Only one stretch of the data below should be repeated: the lines from the line containing "Screen dimensions: 1080x639" through the line containing "This screenshot has height=641, width=1568.", inclusive, exactly as they are.

*** Opening Information shown ***

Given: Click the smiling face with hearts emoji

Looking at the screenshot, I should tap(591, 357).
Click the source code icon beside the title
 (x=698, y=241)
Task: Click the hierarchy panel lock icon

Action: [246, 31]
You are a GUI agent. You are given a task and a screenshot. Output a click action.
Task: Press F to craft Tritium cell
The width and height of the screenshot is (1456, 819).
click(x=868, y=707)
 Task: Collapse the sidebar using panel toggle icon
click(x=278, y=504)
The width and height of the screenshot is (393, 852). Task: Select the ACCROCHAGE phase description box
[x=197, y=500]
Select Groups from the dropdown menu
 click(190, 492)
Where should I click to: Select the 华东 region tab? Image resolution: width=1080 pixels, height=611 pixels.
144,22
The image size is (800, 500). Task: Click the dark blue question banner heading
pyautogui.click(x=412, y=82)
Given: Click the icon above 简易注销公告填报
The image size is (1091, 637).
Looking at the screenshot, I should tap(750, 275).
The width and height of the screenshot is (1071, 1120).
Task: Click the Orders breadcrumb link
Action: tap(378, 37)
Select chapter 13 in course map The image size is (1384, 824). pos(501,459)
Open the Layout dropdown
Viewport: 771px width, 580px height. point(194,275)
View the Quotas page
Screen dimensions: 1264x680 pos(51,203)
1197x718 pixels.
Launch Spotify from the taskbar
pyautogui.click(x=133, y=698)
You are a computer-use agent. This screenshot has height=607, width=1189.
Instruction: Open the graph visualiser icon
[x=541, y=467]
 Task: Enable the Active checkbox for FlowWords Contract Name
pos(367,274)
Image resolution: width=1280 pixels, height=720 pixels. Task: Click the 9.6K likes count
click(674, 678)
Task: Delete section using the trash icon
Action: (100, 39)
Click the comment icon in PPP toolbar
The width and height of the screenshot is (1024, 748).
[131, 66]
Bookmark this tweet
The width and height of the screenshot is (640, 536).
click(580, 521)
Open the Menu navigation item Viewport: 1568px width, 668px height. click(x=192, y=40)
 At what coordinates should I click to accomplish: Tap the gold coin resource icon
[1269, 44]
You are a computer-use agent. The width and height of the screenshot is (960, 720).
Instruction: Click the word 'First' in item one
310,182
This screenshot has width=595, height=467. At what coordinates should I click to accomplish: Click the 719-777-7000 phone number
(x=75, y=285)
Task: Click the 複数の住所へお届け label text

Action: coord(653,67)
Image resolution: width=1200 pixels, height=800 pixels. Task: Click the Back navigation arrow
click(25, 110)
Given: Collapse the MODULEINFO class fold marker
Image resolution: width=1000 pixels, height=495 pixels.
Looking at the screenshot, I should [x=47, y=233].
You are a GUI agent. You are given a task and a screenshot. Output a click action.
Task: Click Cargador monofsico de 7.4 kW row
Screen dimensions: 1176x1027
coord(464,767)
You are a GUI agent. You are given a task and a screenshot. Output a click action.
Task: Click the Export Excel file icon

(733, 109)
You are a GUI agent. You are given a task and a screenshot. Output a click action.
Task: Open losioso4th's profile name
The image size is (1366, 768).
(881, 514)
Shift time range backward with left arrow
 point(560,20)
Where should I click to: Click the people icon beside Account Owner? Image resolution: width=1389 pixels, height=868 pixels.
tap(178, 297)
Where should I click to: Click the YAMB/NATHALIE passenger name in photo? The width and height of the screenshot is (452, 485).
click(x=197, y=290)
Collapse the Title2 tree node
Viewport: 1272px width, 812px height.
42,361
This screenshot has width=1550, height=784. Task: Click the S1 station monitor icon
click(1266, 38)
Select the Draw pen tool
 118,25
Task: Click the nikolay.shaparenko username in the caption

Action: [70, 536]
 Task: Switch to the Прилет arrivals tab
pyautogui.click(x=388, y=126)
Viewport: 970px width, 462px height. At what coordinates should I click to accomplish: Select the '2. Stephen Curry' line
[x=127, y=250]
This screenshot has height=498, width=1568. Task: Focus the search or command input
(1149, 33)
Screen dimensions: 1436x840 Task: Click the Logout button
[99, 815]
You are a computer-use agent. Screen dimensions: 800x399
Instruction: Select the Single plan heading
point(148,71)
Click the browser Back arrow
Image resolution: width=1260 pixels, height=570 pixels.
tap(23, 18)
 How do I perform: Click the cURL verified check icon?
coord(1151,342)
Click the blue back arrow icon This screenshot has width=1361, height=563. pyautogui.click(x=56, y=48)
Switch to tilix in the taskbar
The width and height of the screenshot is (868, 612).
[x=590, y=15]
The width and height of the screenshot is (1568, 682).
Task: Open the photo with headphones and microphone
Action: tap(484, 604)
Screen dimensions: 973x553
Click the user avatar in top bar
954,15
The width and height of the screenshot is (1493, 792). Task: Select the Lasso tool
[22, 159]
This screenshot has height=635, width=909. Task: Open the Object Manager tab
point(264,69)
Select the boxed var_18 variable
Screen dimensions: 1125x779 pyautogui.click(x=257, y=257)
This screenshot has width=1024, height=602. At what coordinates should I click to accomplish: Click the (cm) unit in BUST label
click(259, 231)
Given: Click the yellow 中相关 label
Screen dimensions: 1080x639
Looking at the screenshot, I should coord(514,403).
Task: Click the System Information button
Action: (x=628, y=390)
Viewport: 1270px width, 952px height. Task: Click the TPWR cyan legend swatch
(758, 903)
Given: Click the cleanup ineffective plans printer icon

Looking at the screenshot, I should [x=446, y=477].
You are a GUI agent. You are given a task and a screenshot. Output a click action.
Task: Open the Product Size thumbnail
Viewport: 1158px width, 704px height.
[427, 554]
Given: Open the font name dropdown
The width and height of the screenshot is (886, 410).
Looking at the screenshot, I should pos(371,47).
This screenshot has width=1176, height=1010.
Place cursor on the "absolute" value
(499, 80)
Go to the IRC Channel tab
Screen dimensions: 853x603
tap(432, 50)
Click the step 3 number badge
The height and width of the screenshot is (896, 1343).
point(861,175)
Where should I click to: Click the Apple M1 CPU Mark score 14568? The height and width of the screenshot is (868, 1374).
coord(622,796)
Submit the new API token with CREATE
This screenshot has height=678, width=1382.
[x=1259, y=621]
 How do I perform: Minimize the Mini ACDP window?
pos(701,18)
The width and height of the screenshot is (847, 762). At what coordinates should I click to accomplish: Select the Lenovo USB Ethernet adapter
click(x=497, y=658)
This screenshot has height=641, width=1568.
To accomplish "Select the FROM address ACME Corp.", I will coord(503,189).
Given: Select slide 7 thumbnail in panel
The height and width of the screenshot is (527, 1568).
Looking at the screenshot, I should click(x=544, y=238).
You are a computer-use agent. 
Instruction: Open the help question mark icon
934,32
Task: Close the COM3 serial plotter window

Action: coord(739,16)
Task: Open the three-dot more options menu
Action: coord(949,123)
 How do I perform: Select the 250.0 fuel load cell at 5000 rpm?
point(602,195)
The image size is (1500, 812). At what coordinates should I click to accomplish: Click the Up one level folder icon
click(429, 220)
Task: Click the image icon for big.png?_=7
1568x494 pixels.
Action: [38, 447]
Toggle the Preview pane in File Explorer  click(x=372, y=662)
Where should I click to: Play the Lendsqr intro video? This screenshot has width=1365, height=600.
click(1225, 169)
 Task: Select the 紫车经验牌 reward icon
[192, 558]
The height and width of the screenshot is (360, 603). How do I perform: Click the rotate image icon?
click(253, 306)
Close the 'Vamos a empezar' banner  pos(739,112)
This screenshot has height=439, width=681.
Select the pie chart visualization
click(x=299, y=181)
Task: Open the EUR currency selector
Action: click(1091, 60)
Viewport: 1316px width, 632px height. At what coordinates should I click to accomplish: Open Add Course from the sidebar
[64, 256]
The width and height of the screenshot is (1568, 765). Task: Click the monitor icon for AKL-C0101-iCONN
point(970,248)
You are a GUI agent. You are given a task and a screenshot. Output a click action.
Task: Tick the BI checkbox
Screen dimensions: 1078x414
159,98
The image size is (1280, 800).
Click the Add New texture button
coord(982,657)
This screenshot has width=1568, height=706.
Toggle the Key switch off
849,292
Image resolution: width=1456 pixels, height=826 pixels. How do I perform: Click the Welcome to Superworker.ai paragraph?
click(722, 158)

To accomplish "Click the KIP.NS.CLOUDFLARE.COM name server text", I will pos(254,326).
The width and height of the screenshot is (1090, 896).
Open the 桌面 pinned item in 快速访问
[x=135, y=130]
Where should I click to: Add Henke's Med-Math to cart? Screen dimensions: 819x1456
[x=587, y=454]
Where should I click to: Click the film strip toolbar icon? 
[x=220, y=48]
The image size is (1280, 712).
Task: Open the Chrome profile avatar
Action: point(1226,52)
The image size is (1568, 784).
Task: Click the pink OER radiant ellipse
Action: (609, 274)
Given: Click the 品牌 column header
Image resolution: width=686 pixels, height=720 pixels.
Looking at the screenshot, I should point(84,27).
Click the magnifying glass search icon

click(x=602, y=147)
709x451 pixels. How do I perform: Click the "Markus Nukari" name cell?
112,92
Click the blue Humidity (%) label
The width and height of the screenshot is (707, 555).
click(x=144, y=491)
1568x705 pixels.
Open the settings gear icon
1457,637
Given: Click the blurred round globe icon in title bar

*** Closing Information shown ***

**Response to the exercise:**
Screen dimensions: 1080x639
Looking at the screenshot, I should coord(514,403).
Task: Click the System Information button
Action: (x=628, y=390)
Viewport: 1270px width, 952px height. Task: Click the TPWR cyan legend swatch
(758, 903)
Given: Click the cleanup ineffective plans printer icon

Looking at the screenshot, I should [x=446, y=477].
You are a GUI agent. You are given a task and a screenshot. Output a click action.
Task: Open the Product Size thumbnail
Viewport: 1158px width, 704px height.
[427, 554]
Given: Open the font name dropdown
The width and height of the screenshot is (886, 410).
Looking at the screenshot, I should pos(371,47).
This screenshot has width=1176, height=1010.
Place cursor on the "absolute" value
(499, 80)
Go to the IRC Channel tab
Screen dimensions: 853x603
tap(432, 50)
Click the step 3 number badge
The height and width of the screenshot is (896, 1343).
point(861,175)
Where should I click to: Click the Apple M1 CPU Mark score 14568? The height and width of the screenshot is (868, 1374).
coord(622,796)
Submit the new API token with CREATE
This screenshot has height=678, width=1382.
[x=1259, y=621]
 How do I perform: Minimize the Mini ACDP window?
pos(701,18)
The width and height of the screenshot is (847, 762). At what coordinates should I click to accomplish: Select the Lenovo USB Ethernet adapter
click(x=497, y=658)
This screenshot has height=641, width=1568.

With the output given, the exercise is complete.